- _Your task_
Set down the lines below, exactly, starting at the one that contains "Instruction: Toggle the Pending status filter" and stopping at the last line, inclusive. Omit pictures.

(Collected data entries)
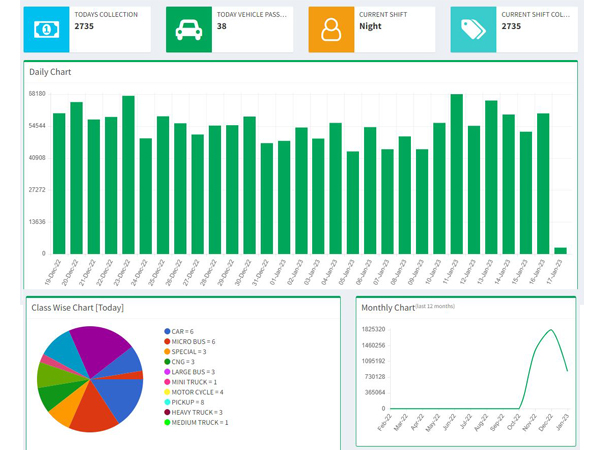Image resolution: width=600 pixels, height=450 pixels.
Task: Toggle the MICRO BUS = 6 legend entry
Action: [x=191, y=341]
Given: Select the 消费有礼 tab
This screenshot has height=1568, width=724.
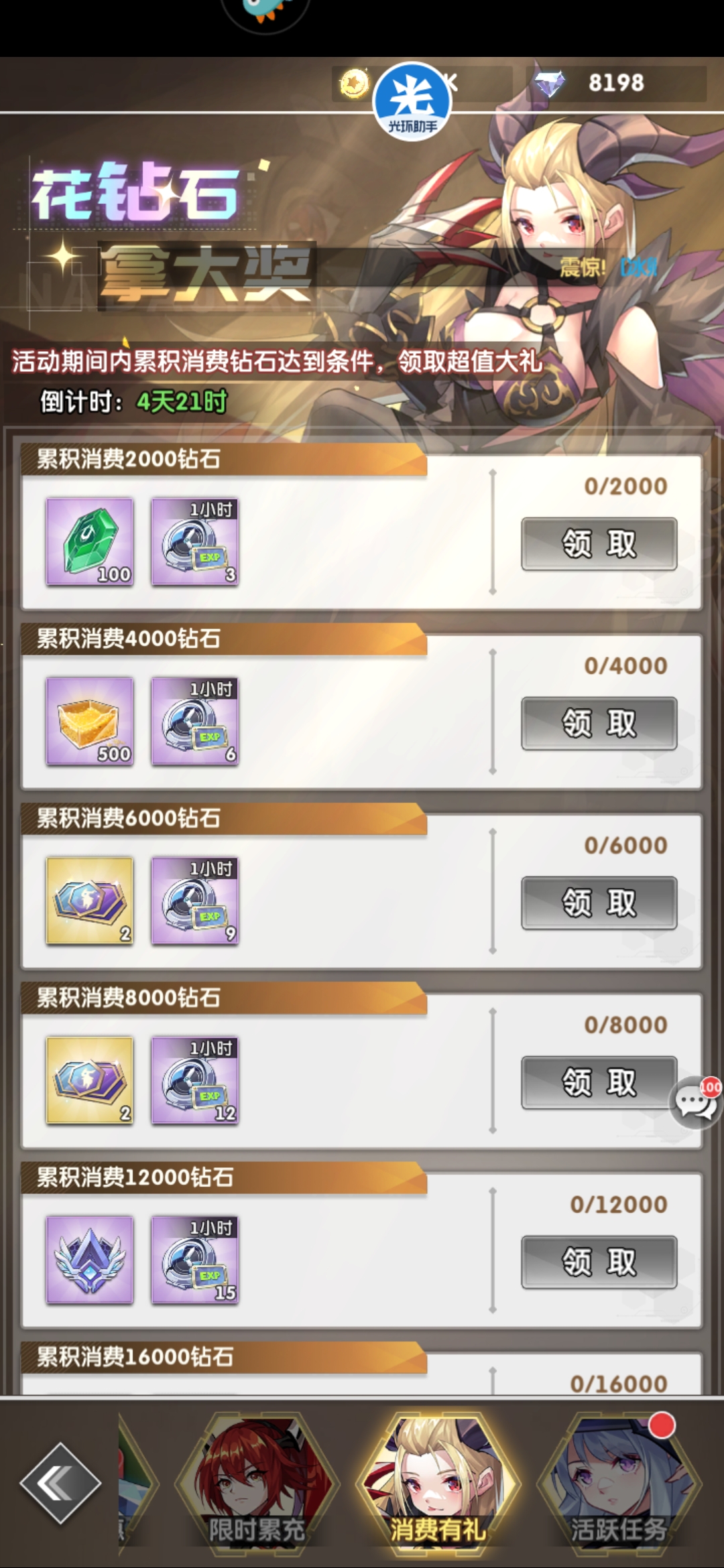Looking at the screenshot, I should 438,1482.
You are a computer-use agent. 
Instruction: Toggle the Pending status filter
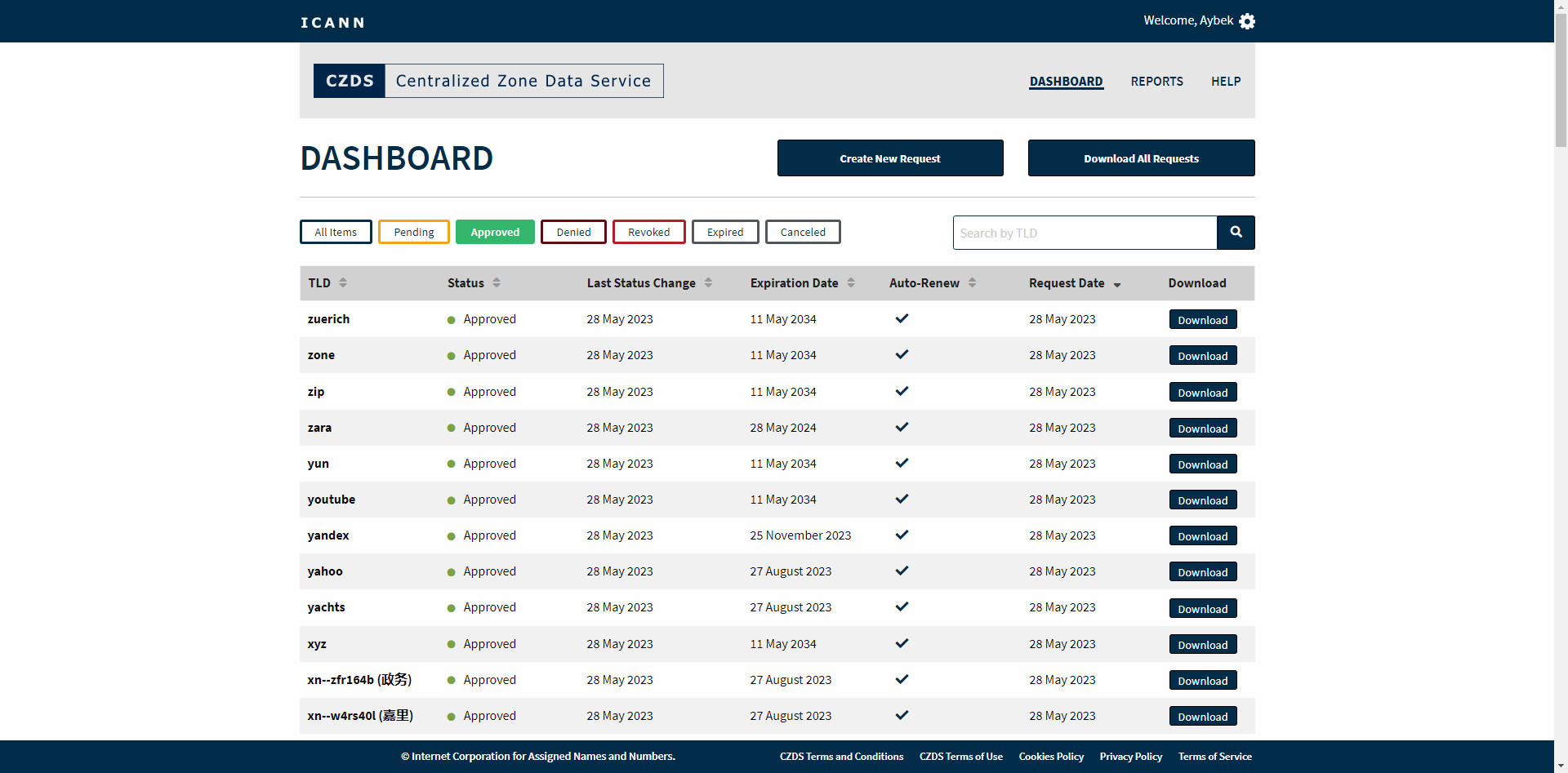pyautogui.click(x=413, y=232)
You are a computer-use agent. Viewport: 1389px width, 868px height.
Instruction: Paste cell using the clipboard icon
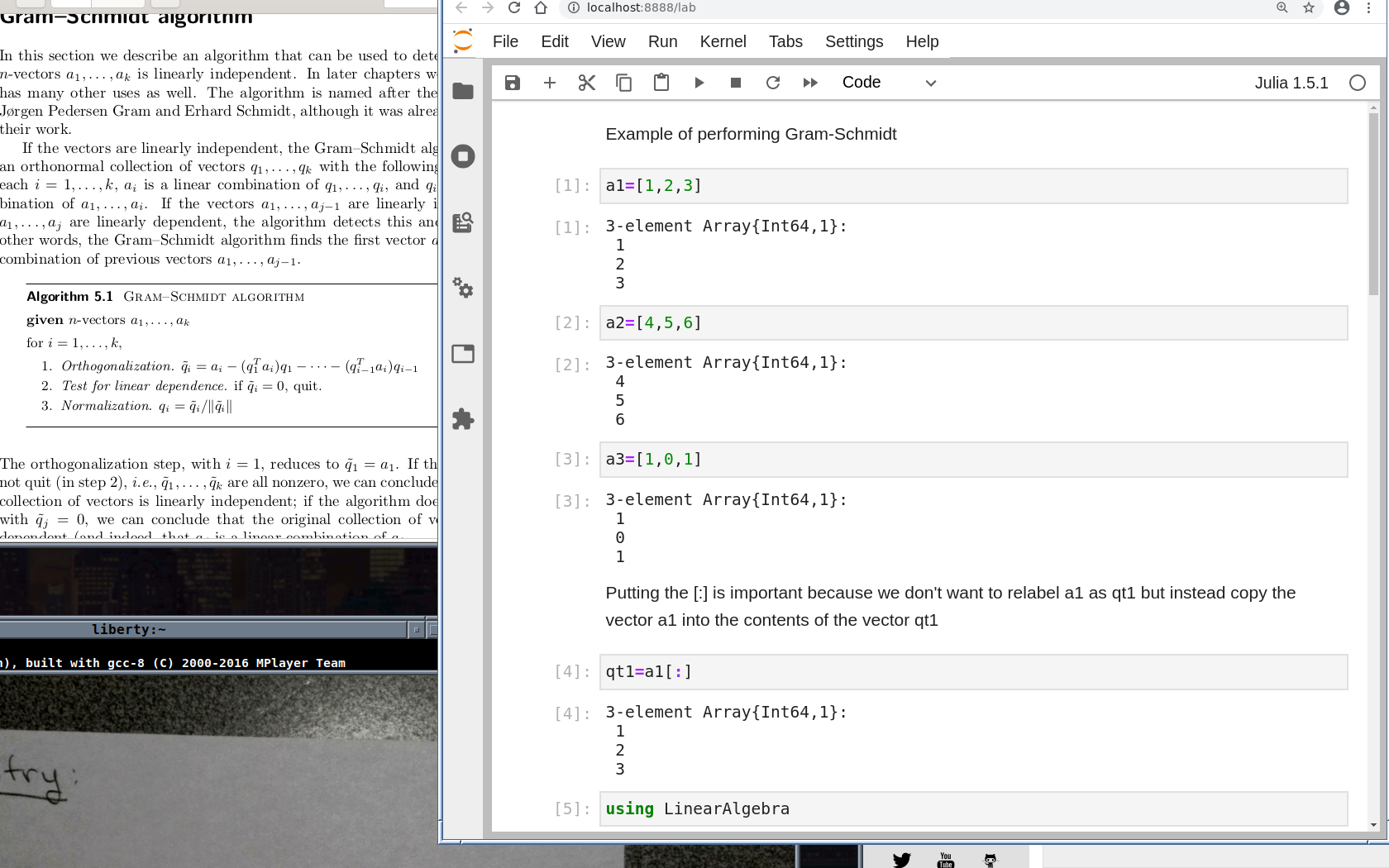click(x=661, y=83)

- _Result of this exercise_
Instruction: Toggle the Pending status filter
pyautogui.click(x=413, y=232)
You are a computer-use agent. Viewport: 1389px width, 868px height.
Instruction: Paste cell using the clipboard icon
click(x=661, y=83)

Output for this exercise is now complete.